Pixel coordinate grounding data
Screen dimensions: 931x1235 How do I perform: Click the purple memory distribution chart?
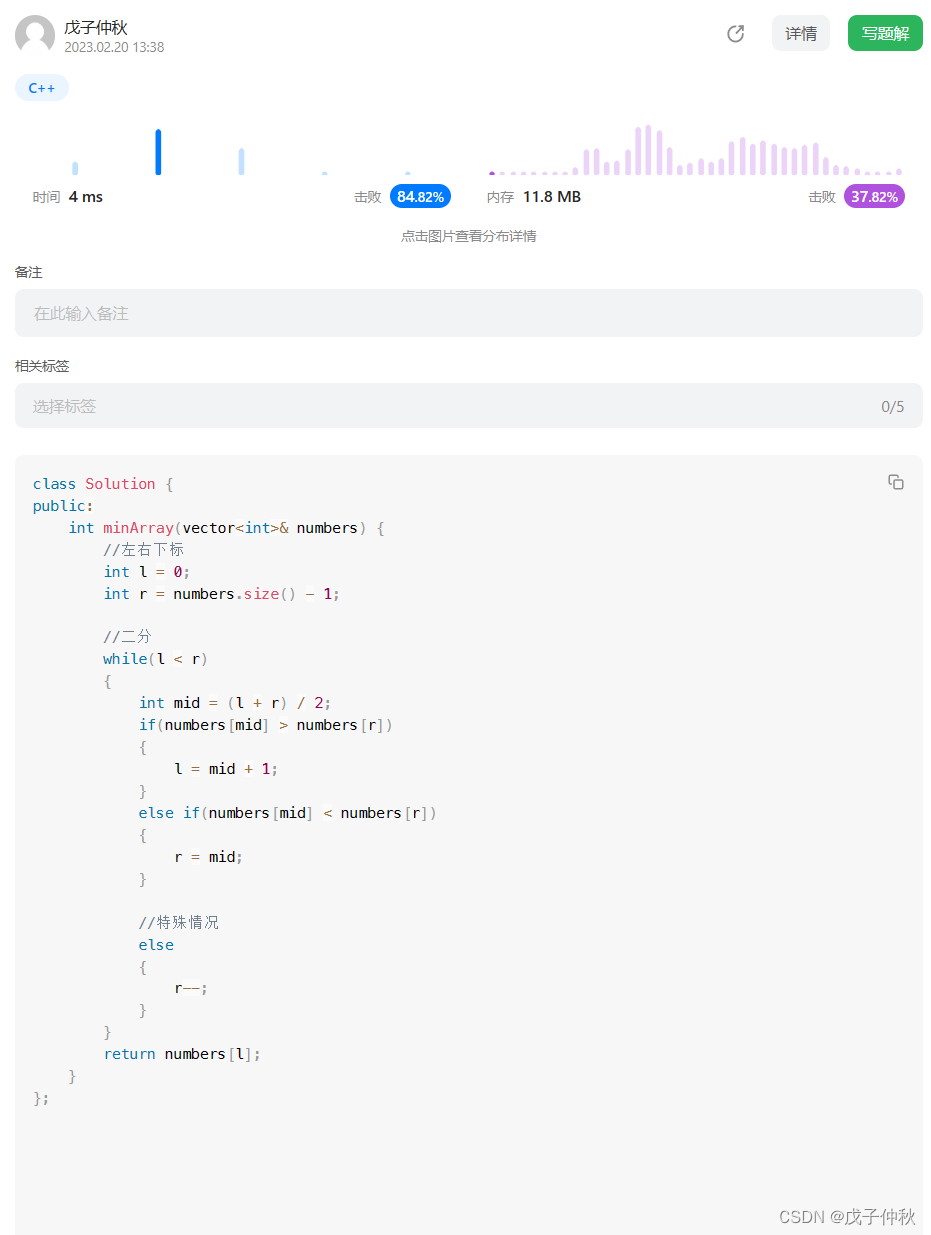[x=696, y=151]
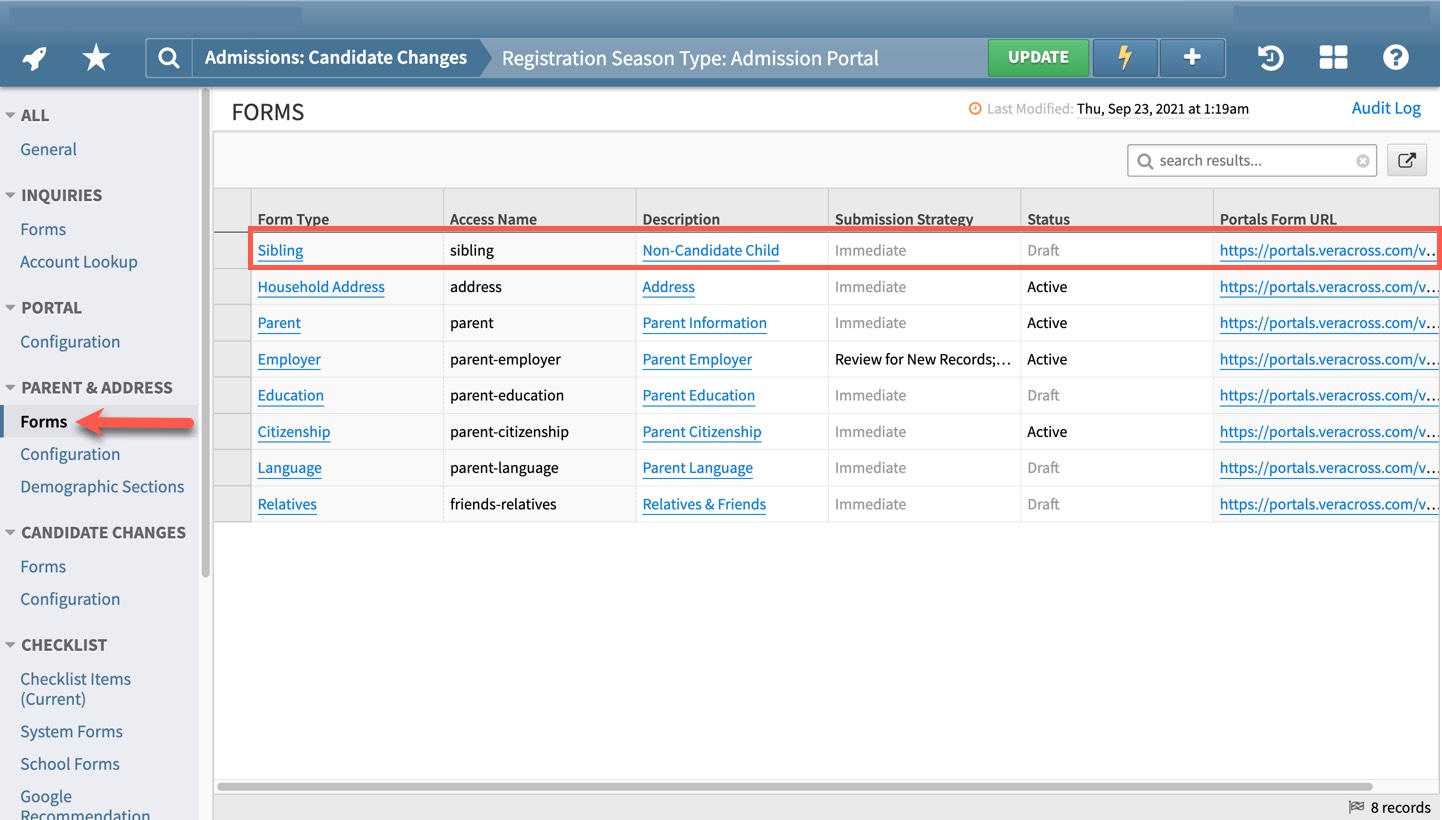The image size is (1442, 820).
Task: Click the export results icon button
Action: tap(1406, 160)
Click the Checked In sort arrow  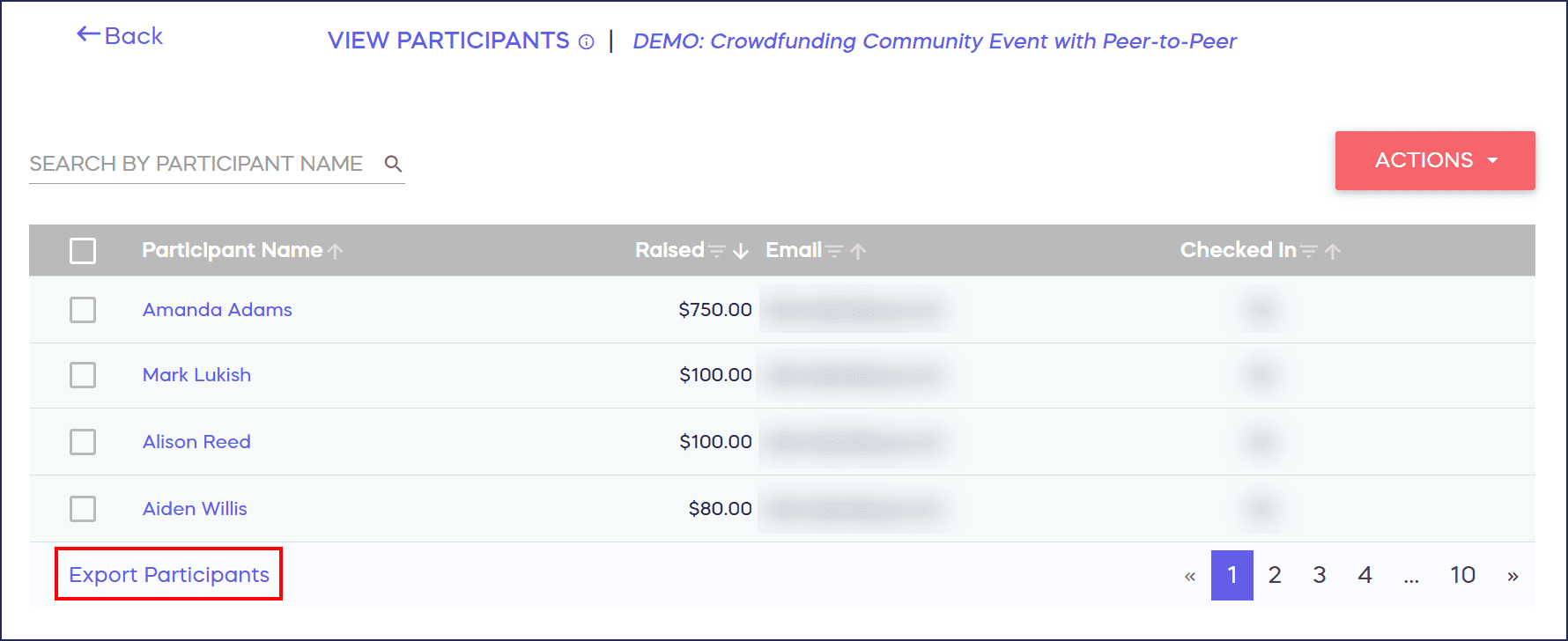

### [Try it]
Pictures stay out; reproduce every line of the records exactly.

### [Reply]
Screen dimensions: 931x1235 How do I perform: Click the purple memory distribution chart?
[x=696, y=151]
The image size is (1442, 820).
Task: Click the export results icon button
Action: tap(1406, 160)
Click the Checked In sort arrow  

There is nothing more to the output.